Spatial embedding

From HandWiki

Spatial embedding is one of feature learning techniques used in spatial analysis where points, lines, polygons or other spatial data types.[1] representing geographic locations are mapped to vectors of real numbers. Conceptually it involves a mathematical embedding from a space with many dimensions per geographic object to a continuous vector space with a much lower dimension.
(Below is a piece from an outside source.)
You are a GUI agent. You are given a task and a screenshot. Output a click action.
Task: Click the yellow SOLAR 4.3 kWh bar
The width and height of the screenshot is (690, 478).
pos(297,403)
Such embedding methods allow complex spatial data to be used in neural networks and have been shown to improve performance in spatial analysis tasks[2][3]

Embedded data types

Geographic data can take many forms: text,[4][5][6] images,[7][8] graphs,[9][10] trajectories,[11][12][13] polygons.[14] Depending on the task, there may be a need to combine multimodal data from different sources.[2][15] The next section describes examples of different types of data and their uses.

Text

Geolocated posts on social media can be used to acquire a library of documents bound to a given place that can be later transformed to embedded vectors using word embedding techniques.[4]

Image

Satellites and aircraft collect digital spatial data acquired from remotely sensed images which can be used in machine learning. They are sometimes hard to analyse using basic image analysis methods and convolutional neural networks can be used to acquire an embedding of images bound to a given geographical object or a region.[7]

Satellite image of Seattle city.
Example of Seattle city satellite image acquired using remote sensing methods.

Point

A single point of interest (POI) can be assigned multiple features that can be used in machine learning. These could be demographic, transportation, meteorological, or economic data, for example. When embedding single points, it is common to consider the entire set of available points as nodes in a graph.[10]

Map of point of interests from OpenPoiMap
Example of a point of interests map from OpenPOIMap.

Line / multiline

Among other things, motion trajectories are represented as lines (multilines). Individual trajectories are embedded taking into account travel time, distances and also features of points visited along the way. Embedding of trajectories allows to improve performance of such tasks as clustering and also categorization.[13]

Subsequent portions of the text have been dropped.